Atomvinter will be released by Indie Recordings on October 4th.
The next song might be the furthest off our musical beaten paths of everything I’ve collected here. It’s from the new album Fantasmi by the Italian project Dolore, which is the solo effort of Italian artist Giorgio Trombino (Haemophagus, Assumption, Elevators To The Grateful Sky). The album is described by the releasing label (Horror Pain Gore Death Productions) as music “inspired by soundtrack maestros such as Fabio Frizzi, Morte Macabre, Goblin, Hermann Kopp and many others”. Check out the “for fans of” list provided by HPGD:
“Bruno Nicolai, Carpenter Brut, Claudio Simonetti, Elsio Mancuso, Ennio Morricone, Fabio Frizzi, Goblin, GosT, Hermann Kopp, John Carpenter, Morte Macabre, Perturbator, Piero Umiliani, Riz Ortolani, S U R V I V E, Tangerine Dream and other masters of horror & giallo”

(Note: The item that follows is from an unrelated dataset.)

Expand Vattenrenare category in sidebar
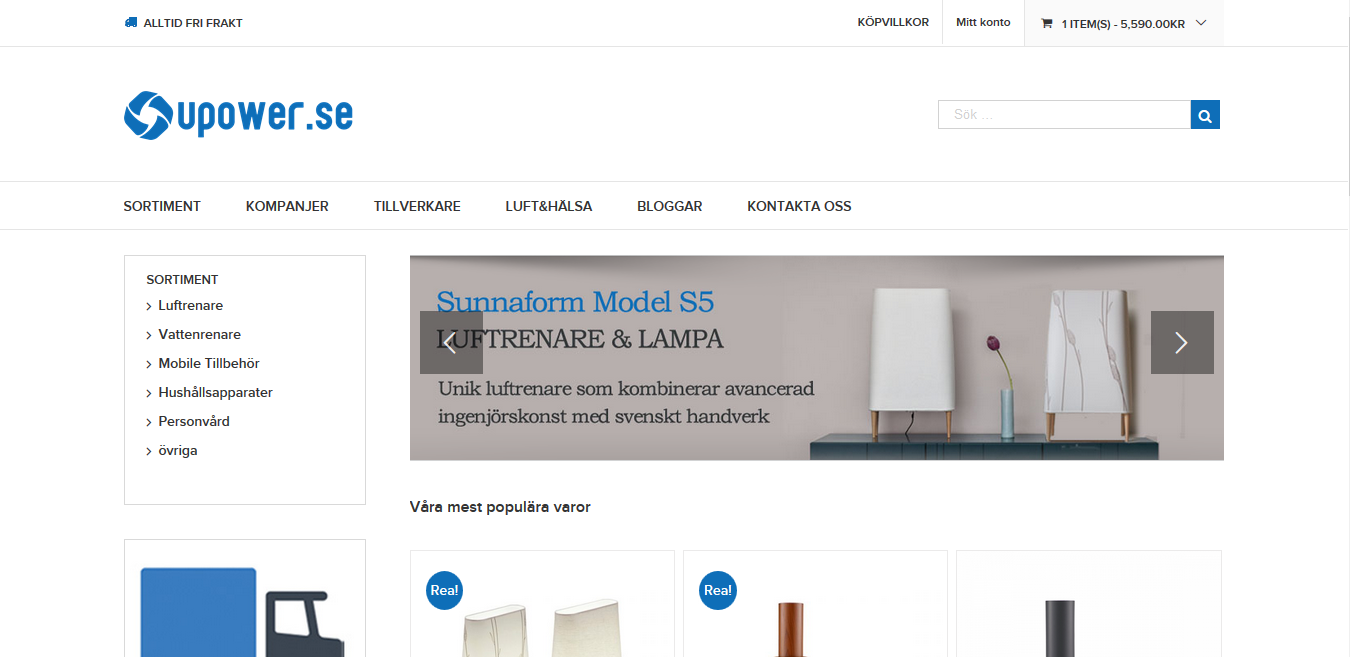The height and width of the screenshot is (657, 1350). tap(149, 335)
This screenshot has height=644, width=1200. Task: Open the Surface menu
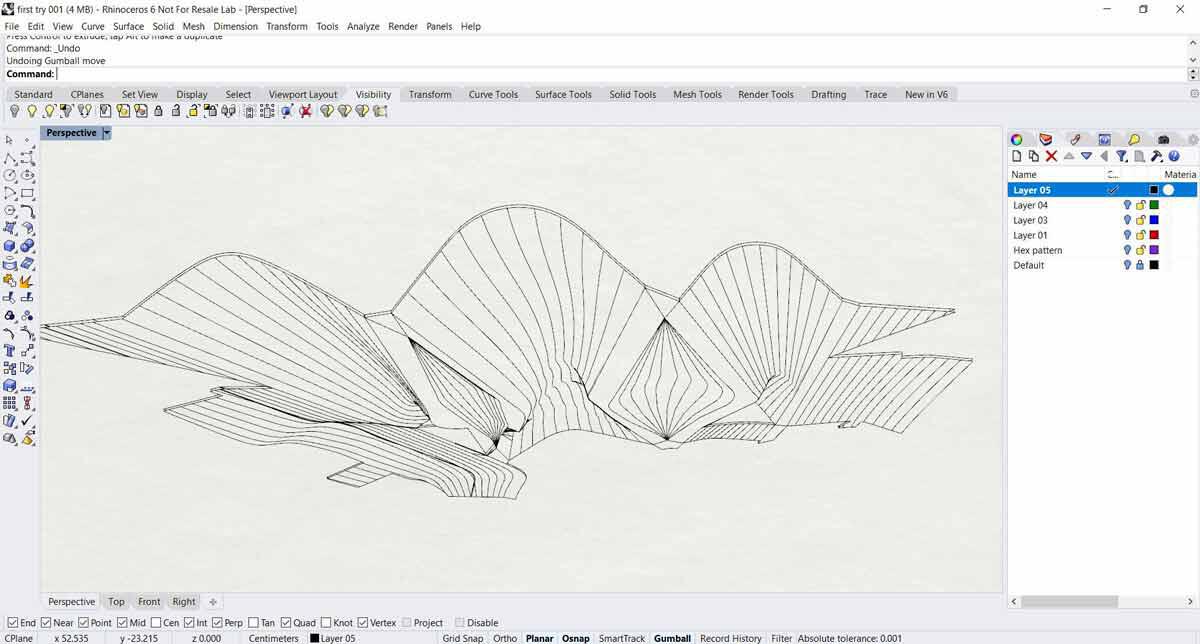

Now that you have those ideas in mind, here’s “Registri Dell’Incubo (Nightmare Registers)“. The bass riff you’ll hear at first just goes and goes, with a few slight variations, and it’s such a gem that sitting still isn’t an option. And while that head-nodding pulse cycles over and over again, Dolore layers in a variety of melodic keyboard notes that ring like xylophone keys, as well as mystical ambient clouds. The combined effect is spellbinding.
Fantasmi will be released by HPGD on October 31st (digital and CD).
If you think about it after listening to this last song (presented through a video), Hellhookah is a pretty good name for this Lithuanian band, formed in 2012 by Arnas (guitars/bass/vocals) and Gintarė (drums). The music has the pungent aroma of Sabbathian stoner doom but it’s damned hellish, too.
“Greed and Power” is red meat for a riff lover, especially fuzz-bombed narcotic riffs. The drumming isn’t extravagant, but gets the job done (and Job One is to get your head into the slow headbang groove). The song’s main riff is oppressive but golden, and there’s a gloriously infernal quality to the music as well. The lead that surfaces about mid-way through has a potent psychedelic flavor, and turns out to be the prelude to an even more irresistibly head-moving segment that steps up the pace. Arnas‘ vocals are rough but fervent, and in my estimation suit the music to a Tee.
It also occurs to me that there’s dual meaning to the “hookah” part of Hellhookah‘s name, because man, this song has some sharp hooks in it along with everything else.
The song is a new single that will appear on Hellhookah’s second album. A release date hasn’t yet been announced.